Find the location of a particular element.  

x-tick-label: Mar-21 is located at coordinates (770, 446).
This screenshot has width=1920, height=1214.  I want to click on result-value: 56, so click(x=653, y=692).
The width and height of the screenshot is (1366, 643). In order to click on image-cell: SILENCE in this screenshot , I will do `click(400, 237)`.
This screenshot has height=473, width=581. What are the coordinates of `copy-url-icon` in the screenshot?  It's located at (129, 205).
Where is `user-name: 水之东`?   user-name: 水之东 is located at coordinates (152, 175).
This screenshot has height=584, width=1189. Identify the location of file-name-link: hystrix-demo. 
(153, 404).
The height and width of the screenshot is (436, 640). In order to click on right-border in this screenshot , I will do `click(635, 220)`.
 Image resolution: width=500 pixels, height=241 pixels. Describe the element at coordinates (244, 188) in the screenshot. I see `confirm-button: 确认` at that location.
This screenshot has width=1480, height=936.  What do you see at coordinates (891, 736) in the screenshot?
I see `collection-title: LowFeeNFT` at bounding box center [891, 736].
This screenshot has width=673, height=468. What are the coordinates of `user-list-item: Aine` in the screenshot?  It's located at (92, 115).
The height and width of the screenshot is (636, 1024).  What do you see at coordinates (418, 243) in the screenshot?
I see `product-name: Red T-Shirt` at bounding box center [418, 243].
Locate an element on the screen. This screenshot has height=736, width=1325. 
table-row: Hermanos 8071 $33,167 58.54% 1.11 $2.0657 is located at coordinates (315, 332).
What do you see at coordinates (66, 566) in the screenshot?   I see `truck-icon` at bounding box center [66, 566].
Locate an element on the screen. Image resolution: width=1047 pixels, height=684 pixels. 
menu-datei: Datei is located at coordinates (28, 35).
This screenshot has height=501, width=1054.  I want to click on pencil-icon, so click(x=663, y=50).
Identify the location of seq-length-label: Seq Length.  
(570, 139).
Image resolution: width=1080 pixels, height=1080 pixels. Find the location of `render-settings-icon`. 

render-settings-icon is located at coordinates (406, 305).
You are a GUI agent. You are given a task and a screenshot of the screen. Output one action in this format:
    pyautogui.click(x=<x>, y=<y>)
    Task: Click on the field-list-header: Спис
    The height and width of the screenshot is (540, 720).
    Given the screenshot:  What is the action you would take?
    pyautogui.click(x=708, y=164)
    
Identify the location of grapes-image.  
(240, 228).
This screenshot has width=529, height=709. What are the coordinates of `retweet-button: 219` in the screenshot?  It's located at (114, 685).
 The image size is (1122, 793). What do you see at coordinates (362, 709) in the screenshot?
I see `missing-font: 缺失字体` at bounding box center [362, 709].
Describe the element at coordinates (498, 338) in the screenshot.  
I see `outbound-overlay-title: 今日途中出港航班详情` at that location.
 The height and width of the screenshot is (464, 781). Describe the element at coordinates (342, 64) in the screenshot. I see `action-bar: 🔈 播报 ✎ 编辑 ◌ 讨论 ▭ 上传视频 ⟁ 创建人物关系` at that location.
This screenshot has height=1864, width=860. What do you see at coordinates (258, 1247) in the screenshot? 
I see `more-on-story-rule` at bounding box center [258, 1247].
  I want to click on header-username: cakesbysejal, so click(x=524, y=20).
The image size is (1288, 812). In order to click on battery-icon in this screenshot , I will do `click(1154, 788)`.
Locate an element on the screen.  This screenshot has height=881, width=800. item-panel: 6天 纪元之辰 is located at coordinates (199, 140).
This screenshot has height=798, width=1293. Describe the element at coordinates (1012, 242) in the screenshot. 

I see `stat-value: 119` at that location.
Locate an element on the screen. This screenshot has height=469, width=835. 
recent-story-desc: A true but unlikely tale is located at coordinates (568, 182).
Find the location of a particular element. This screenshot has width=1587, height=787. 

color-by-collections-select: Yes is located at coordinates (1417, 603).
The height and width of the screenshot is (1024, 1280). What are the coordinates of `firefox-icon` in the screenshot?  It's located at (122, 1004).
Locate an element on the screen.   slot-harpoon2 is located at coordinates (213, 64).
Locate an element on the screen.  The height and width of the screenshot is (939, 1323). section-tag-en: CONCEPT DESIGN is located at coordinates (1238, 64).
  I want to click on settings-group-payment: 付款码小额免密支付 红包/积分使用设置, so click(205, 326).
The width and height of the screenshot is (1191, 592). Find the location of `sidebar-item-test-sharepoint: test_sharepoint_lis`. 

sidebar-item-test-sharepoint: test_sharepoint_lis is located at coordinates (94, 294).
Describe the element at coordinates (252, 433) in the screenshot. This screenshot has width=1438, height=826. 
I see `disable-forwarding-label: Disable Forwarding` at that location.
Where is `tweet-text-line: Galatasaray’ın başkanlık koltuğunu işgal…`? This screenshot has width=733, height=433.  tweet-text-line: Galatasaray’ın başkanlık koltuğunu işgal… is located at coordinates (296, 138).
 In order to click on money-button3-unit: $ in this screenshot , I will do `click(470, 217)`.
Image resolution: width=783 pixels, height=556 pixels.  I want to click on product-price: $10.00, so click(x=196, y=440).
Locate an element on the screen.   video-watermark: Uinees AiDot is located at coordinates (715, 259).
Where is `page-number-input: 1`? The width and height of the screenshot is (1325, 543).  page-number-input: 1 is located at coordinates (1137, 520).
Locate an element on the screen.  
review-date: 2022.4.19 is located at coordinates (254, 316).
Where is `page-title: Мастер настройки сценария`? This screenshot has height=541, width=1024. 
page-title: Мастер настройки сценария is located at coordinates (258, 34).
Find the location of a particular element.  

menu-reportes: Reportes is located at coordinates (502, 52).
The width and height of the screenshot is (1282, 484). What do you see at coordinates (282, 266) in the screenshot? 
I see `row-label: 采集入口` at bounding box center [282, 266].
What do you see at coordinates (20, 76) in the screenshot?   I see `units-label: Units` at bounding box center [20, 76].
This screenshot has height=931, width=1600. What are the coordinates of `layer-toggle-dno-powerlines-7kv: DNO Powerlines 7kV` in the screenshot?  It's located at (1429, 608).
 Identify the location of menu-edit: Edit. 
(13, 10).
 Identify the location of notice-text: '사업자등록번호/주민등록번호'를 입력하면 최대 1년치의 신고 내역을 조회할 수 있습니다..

══════

- WHAT THE TASK REQUIRES -
Render every line of the items above as a Markdown table with the columns "Row" and "Line", numbering the rows in order and omitting blank lines.

- REPLY -
| Row | Line |
|---|---|
| 1 | Find the location of a particular element.   |
| 2 | x-tick-label: Mar-21 is located at coordinates (770, 446). |
| 3 | This screenshot has width=1920, height=1214.  I want to click on result-value: 56, so click(x=653, y=692). |
| 4 | The width and height of the screenshot is (1366, 643). In order to click on image-cell: SILENCE in this screenshot , I will do `click(400, 237)`. |
| 5 | This screenshot has height=473, width=581. What are the coordinates of `copy-url-icon` in the screenshot?  It's located at (129, 205). |
| 6 | Where is `user-name: 水之东`?   user-name: 水之东 is located at coordinates (152, 175). |
| 7 | This screenshot has height=584, width=1189. Identify the location of file-name-link: hystrix-demo.  |
| 8 | (153, 404). |
| 9 | The height and width of the screenshot is (436, 640). In order to click on right-border in this screenshot , I will do `click(635, 220)`. |
| 10 |  Image resolution: width=500 pixels, height=241 pixels. Describe the element at coordinates (244, 188) in the screenshot. I see `confirm-button: 确认` at that location. |
| 11 | This screenshot has width=1480, height=936.  What do you see at coordinates (891, 736) in the screenshot? |
| 12 | I see `collection-title: LowFeeNFT` at bounding box center [891, 736]. |
| 13 | This screenshot has width=673, height=468. What are the coordinates of `user-list-item: Aine` in the screenshot?  It's located at (92, 115). |
| 14 | The height and width of the screenshot is (636, 1024).  What do you see at coordinates (418, 243) in the screenshot? |
| 15 | I see `product-name: Red T-Shirt` at bounding box center [418, 243]. |
| 16 | Locate an element on the screen. This screenshot has height=736, width=1325.  |
| 17 | table-row: Hermanos 8071 $33,167 58.54% 1.11 $2.0657 is located at coordinates (315, 332). |
| 18 | What do you see at coordinates (66, 566) in the screenshot?   I see `truck-icon` at bounding box center [66, 566]. |
| 19 | Locate an element on the screen. Image resolution: width=1047 pixels, height=684 pixels.  |
| 20 | menu-datei: Datei is located at coordinates (28, 35). |
| 21 | This screenshot has height=501, width=1054.  I want to click on pencil-icon, so click(x=663, y=50). |
| 22 | Identify the location of seq-length-label: Seq Length.   |
| 23 | (570, 139). |
| 24 | Image resolution: width=1080 pixels, height=1080 pixels. Find the location of `render-settings-icon`.  |
| 25 | render-settings-icon is located at coordinates (406, 305). |
| 26 | You are a GUI agent. You are given a task and a screenshot of the screen. Output one action in this format: |
| 27 |     pyautogui.click(x=<x>, y=<y>) |
| 28 |     Task: Click on the field-list-header: Спис |
| 29 |     The height and width of the screenshot is (540, 720). |
| 30 |     Given the screenshot:  What is the action you would take? |
| 31 |     pyautogui.click(x=708, y=164) |
| 32 | Identify the location of grapes-image.   |
| 33 | (240, 228). |
| 34 | This screenshot has width=529, height=709. What are the coordinates of `retweet-button: 219` in the screenshot?  It's located at (114, 685). |
| 35 |  The image size is (1122, 793). What do you see at coordinates (362, 709) in the screenshot? |
| 36 | I see `missing-font: 缺失字体` at bounding box center [362, 709]. |
| 37 | Describe the element at coordinates (498, 338) in the screenshot.   |
| 38 | I see `outbound-overlay-title: 今日途中出港航班详情` at that location. |
| 39 |  The height and width of the screenshot is (464, 781). Describe the element at coordinates (342, 64) in the screenshot. I see `action-bar: 🔈 播报 ✎ 编辑 ◌ 讨论 ▭ 上传视频 ⟁ 创建人物关系` at that location. |
| 40 | This screenshot has height=1864, width=860. What do you see at coordinates (258, 1247) in the screenshot?  |
| 41 | I see `more-on-story-rule` at bounding box center [258, 1247]. |
| 42 |   I want to click on header-username: cakesbysejal, so click(x=524, y=20). |
| 43 | The image size is (1288, 812). In order to click on battery-icon in this screenshot , I will do `click(1154, 788)`. |
| 44 | Locate an element on the screen.  This screenshot has height=881, width=800. item-panel: 6天 纪元之辰 is located at coordinates (199, 140). |
| 45 | This screenshot has height=798, width=1293. Describe the element at coordinates (1012, 242) in the screenshot.  |
| 46 | I see `stat-value: 119` at that location. |
| 47 | Locate an element on the screen. This screenshot has height=469, width=835.  |
| 48 | recent-story-desc: A true but unlikely tale is located at coordinates (568, 182). |
| 49 | Find the location of a particular element. This screenshot has width=1587, height=787.  |
| 50 | color-by-collections-select: Yes is located at coordinates (1417, 603). |
| 51 | The height and width of the screenshot is (1024, 1280). What are the coordinates of `firefox-icon` in the screenshot?  It's located at (122, 1004). |
| 52 | Locate an element on the screen.   slot-harpoon2 is located at coordinates (213, 64). |
| 53 | Locate an element on the screen.  The height and width of the screenshot is (939, 1323). section-tag-en: CONCEPT DESIGN is located at coordinates (1238, 64). |
| 54 |   I want to click on settings-group-payment: 付款码小额免密支付 红包/积分使用设置, so click(205, 326). |
| 55 | The width and height of the screenshot is (1191, 592). Find the location of `sidebar-item-test-sharepoint: test_sharepoint_lis`.  |
| 56 | sidebar-item-test-sharepoint: test_sharepoint_lis is located at coordinates (94, 294). |
| 57 | Describe the element at coordinates (252, 433) in the screenshot. This screenshot has width=1438, height=826.  |
| 58 | I see `disable-forwarding-label: Disable Forwarding` at that location. |
| 59 | Where is `tweet-text-line: Galatasaray’ın başkanlık koltuğunu işgal…`? This screenshot has width=733, height=433.  tweet-text-line: Galatasaray’ın başkanlık koltuğunu işgal… is located at coordinates (296, 138). |
| 60 |  In order to click on money-button3-unit: $ in this screenshot , I will do `click(470, 217)`. |
| 61 | Image resolution: width=783 pixels, height=556 pixels.  I want to click on product-price: $10.00, so click(x=196, y=440). |
| 62 | Locate an element on the screen.   video-watermark: Uinees AiDot is located at coordinates (715, 259). |
| 63 | Where is `page-number-input: 1`? The width and height of the screenshot is (1325, 543).  page-number-input: 1 is located at coordinates (1137, 520). |
| 64 | Locate an element on the screen.   |
| 65 | review-date: 2022.4.19 is located at coordinates (254, 316). |
| 66 | Where is `page-title: Мастер настройки сценария`? This screenshot has height=541, width=1024.  |
| 67 | page-title: Мастер настройки сценария is located at coordinates (258, 34). |
| 68 | Find the location of a particular element.   |
| 69 | menu-reportes: Reportes is located at coordinates (502, 52). |
| 70 | The width and height of the screenshot is (1282, 484). What do you see at coordinates (282, 266) in the screenshot?  |
| 71 | I see `row-label: 采集入口` at bounding box center [282, 266]. |
| 72 | What do you see at coordinates (20, 76) in the screenshot?   I see `units-label: Units` at bounding box center [20, 76]. |
| 73 | This screenshot has height=931, width=1600. What are the coordinates of `layer-toggle-dno-powerlines-7kv: DNO Powerlines 7kV` in the screenshot?  It's located at (1429, 608). |
| 74 |  Identify the location of menu-edit: Edit.  |
| 75 | (13, 10). |
| 76 |  Identify the location of notice-text: '사업자등록번호/주민등록번호'를 입력하면 최대 1년치의 신고 내역을 조회할 수 있습니다.. |